この場合の「適切な聴衆」とは、「行儀の良い」というような意味ではありません。また、「倫理的である」という意味でもないと思います。これは、秀妹阿媽の証言が今まで待ち望んでいた聴衆であったという意味です。「待ち望んでいた聴衆」とは、「日本人の若者」という意味です。
人間は、一人では決して発話することはできません。自分のために日記を書く人間だって、必ずその日記の内容を誰か他の第三者に向かって書いているのです。つまり、何かを発話するというコミュニケーション行為は、第三者の存在があって初めて可能になるということです。秀妹阿媽だって、地面に穴をほって誰もいないその穴に向かって自分の過去を語るわけではありません。
また、例えば、戦友会の人びとの前ではこれと同様の証言は行わないでしょう。聴衆は日本人の若者である必要があったのだと、私は思っています。日本人の若者にこそ聞いてもらいたい内容の証言であったと思います。
そういう意味で、日本人の若者が聴衆として、秀妹阿媽の証言を多く引き出したのではないかと思っています。そして、上にも記した通り、聴衆は圧倒的なリアリティを肌で感じることができたのだと思います。ですから、秀妹阿媽と日本の若者というマッチングは、ベストな組み合わせだったのだと思います。そういう意味で、秀妹阿媽によって求められた組み合わせですから、聴衆の心を掴むことは比較的簡単に予期することができたのです。
秀妹阿媽は聴衆に向かって謝罪もしていました。
どのような謝罪かというと、それは「日本人のみなさんが悪いのではありません。悪いのは日本政府です。日本のみなさんはみな良い人です」というものでした。この言葉をどのように受け止めるのかで、彼女と「出会う」ことができるのか、それとも出会い損ねるのかが決まってしまいます。なぜなら、この言葉を字句通りに受け取ってはならないからです。これは、秀妹阿媽が彼女の求めた「適切な聴衆」に聞いてもらったことに対する謝辞の言葉であると私は思っています。自分の望む聴衆に、ことばを投げかけることができたことに対する謝辞なのです。
その一方で、このメッセージは、誤解を受けやすいものです。
なぜなら、明治からの連続性の上に成り立っている現在の「日本」
「日本人」、そして阿媽たちの要求を裁判を通して棄却し続けた司法、慰安婦の存在を商行為にまでおとしめた政治家、これらは現在の「日本人」の参画によって野放しになっていることくらい、阿媽たちだって知っていると思います。選挙によって選出されているのが政治家であるし、最高裁判事もまた国民による審判を受けているわけですから。

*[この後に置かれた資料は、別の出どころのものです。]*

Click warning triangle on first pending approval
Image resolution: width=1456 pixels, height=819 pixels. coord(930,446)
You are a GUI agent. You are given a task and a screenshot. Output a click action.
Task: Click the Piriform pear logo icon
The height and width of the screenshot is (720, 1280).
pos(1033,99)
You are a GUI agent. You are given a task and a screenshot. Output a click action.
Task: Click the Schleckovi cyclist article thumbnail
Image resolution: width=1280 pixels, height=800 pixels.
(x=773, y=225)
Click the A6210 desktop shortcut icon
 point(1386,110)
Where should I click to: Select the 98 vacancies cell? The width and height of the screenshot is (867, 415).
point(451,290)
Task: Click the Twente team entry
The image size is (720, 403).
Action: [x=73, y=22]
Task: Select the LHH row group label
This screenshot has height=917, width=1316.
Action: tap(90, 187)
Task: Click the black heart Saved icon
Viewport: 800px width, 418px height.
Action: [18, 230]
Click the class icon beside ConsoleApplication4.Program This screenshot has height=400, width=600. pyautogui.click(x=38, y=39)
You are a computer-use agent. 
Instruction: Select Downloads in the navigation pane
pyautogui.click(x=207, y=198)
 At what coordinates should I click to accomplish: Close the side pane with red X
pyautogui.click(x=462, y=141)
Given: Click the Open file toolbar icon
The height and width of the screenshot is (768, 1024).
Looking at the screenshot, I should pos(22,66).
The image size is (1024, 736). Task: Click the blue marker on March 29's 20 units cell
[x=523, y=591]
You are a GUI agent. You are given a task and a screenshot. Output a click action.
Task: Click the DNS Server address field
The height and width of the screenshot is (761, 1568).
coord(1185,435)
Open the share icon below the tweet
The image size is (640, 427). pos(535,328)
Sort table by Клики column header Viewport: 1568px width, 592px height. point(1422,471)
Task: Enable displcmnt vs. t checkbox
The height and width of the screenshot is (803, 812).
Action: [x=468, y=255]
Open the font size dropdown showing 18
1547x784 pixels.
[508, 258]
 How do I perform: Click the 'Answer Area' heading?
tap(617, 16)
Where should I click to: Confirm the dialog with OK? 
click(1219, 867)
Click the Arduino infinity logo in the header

また、慰安婦問題を知らないで「ヒロシマ・ナガサキ」だけを知っているのは、日本という国民国家における構造的な記憶の問題なのです。したがって、彼女のこの発言を、自らの「日本人」という帰属意識に対する免責のお墨付きをもらったような気持ちになっては本質を見失います。実際、一部の学生の残したそのようなコメントは、全く誤読であると断言します。
また、これはネガティヴな面なのですが、秀妹阿媽の証言のショック・ヴァリューが強すぎて、彼女の証言を聞くことだけで、すべてを知ってしまったかのような錯覚も生まれてしまったかもしれません。
例えば、婦援会の呉彗玲さんのお話しや柴さんのお話しは、学生らに忘れられてしまった感があります。
秀妹阿媽の話しを聞いて安易に感情移入をすることで、すべてが終了してしまったかのような気持ちになる危険さが、ここにあると思います。刹那的な感情移入だけでは、彼女の証言を未来に向かって生き延びさせることは出来ません。
この点に関しては、証言集会の次の週の授業で強調しておきました(「暴力・証言・記憶」という授業を担当しています)。彼女と出会い損ねることのないように、と。
3. 学生たちは元「慰安婦」に出会っていた、
しかし、出会い損なっていた
私は学生らとのゼミディスカッションの中で、一つ確信したことがあります。
彼女ら・彼らは、秀妹阿媽と今回出会う以前から、元「慰安婦」とは「出会って」いたということです。それは、学生たちが高校生のころ歴史教科書で出会ったことかもしれないし、所謂「つくる会」や小林よしのり氏の漫画の中での出会いだったかもしれません。
学生らが、「慰安婦」という言葉をかなり昔から知っていた以上、彼女ら・彼らは、実はすでに「出会って」いたということです。
これをメディア的「出会い」と呼んでもよいでしょう。学生たちは、(教科書も含む)メディアを通した経験の中で出会っていたという意味です。
しかし、「出会い」の方法を知らなかったために、簡単に忘れるほど些末な存在になってしまっていたのかもしれません。単なる受験勉強の一環だったために、忘れてしまったのかもしれません。
また、「慰安婦」の存在は国家への帰属意識をはかるリトマス試験紙のような機能を果たすため、友人たちとの会話において、図らずもその存在を否定してしまったことがあるのかもしれません。
この場合の「出会い」は、ハルモニや阿媽をひとまとめに括り、そしてステレオタイプ化することで、彼女らの存在を匿名化します。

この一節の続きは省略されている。